„Je moet de taal van de musici spreken”
MAASTRICHT - Het ene moment heeft ze een trompettist in haar spreekkamer die niet meer weet hoe hij z’n instrument moet aanblazen, een andere keer een gitarist die nauwelijks nog een snaar kan aanraken. Revalidatiearts Marjon van Eijsden: „Het is van het grootste belang dat je de taal van de musici spreekt.”
Peter Thissen (37) belichaamt een van de succesverhalen van Van Eijsden. De gitarist uit Geldrop raakt in februari 2006 geblesseerd doordat de wijsvinger van zijn linkerhand tussen een laatje bekneld raakt. Na een „heftige periode” met veel optredens in korte tijd -hij vormt samen met Frank Lamm het gitaarduo Duolisme- raakt Thissens vinger dusdanig overbelast dat spelen onmogelijk wordt. Het zou om een peesschedeontsteking gaan.Waar hij ook aanklopt, bij officiële artsen, maar ook in het alternatieve circuit, niemand kan hem helpen. Een plastisch chirurg adviseert hem zelfs zijn vinger te laten amputeren. Het lijkt duidelijk: nooit meer gitaar spelen. Totdat Peter van het spreekuur voor de kunsten in het Academisch Ziekenhuis Maastricht hoort. Hij blijkt er direct terecht te kunnen.
Van Eijsden: „Peter was bang gemaakt. Zijn vinger zag helemaal blauw, hij was uit het lichaamsschema geraakt. Zijn hersenen hadden zijn vinger afgestoten.”
Peter gaat cynisch het eerste gesprek in. Maar algauw verandert zijn houding. „Er gebeurde iets in mijn hoofd.” Op advies van Van Eijsden begint hij een intensief traject bij een van de ergotherapeuten. Zo’n tien keer reist hij naar Maastricht; maar vooral thuis moet hij aan de slag. Met succes: in oktober kan hij zijn therapie afronden. In november kan Peter alweer op tournee naar Maleisië.

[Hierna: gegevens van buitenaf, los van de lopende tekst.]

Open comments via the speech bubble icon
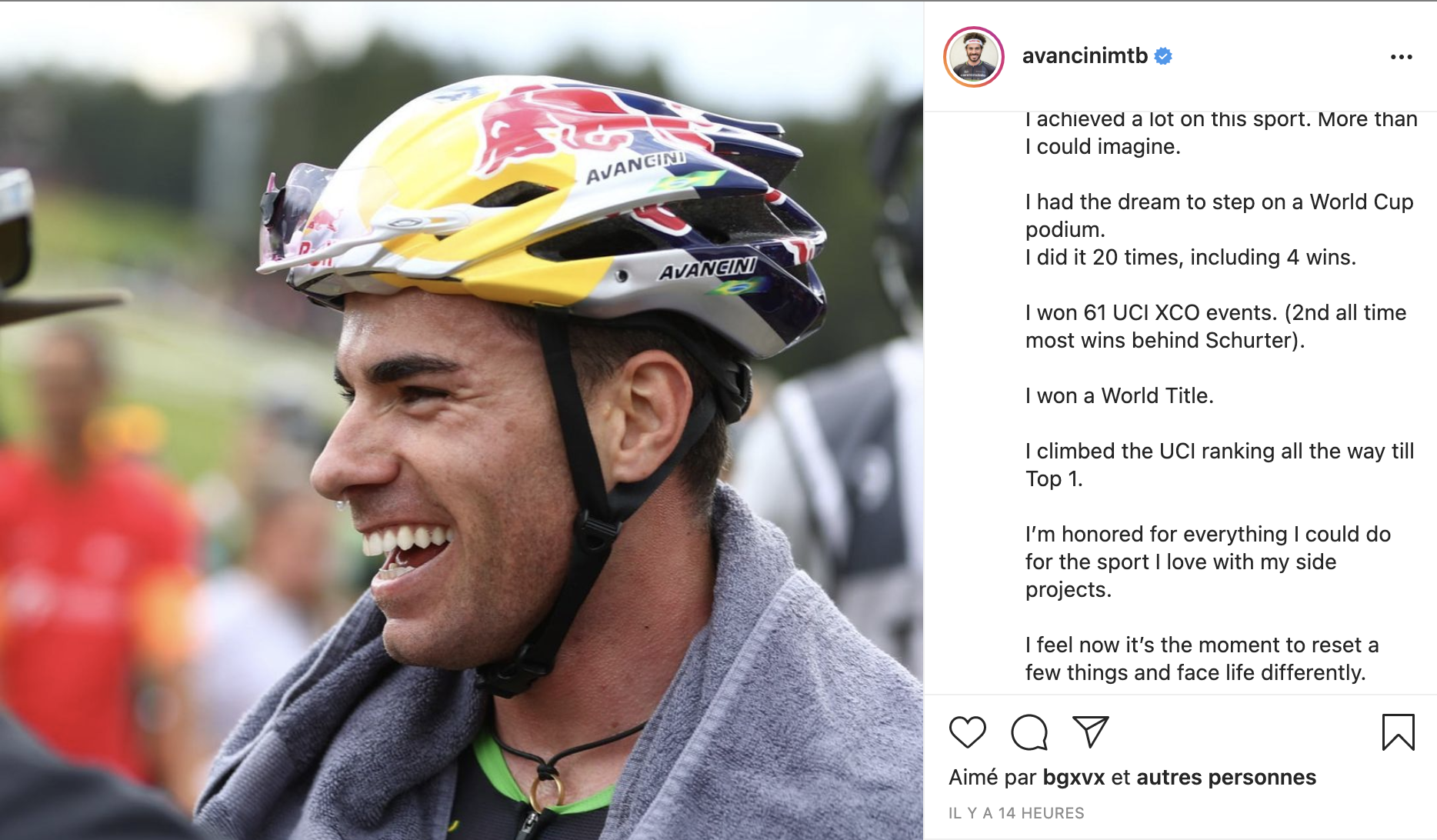This screenshot has width=1437, height=840. tap(1029, 732)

Vrijdagmiddag speelde het gitaarduo in het Maastrichtse ziekenhuis een miniconcert. Als dank.
Marjon van Eijsden (58) heeft al jaren een passie voor musici die in de problemen komen doordat ze geblesseerd raken. Ze heeft de ervaring dat muzikanten bij artsen vaak op onbegrip stuiten. „Een pianist die last heeft van zijn arm krijgt het advies drie maanden geen piano te spelen. En tegen een violist die ogenschijnlijk niet meer verder kan, wordt gezegd dat-ie maar trompet moet gaan spelen. Gruwelijk! Een arts kan zo veel kwaad aanrichten.”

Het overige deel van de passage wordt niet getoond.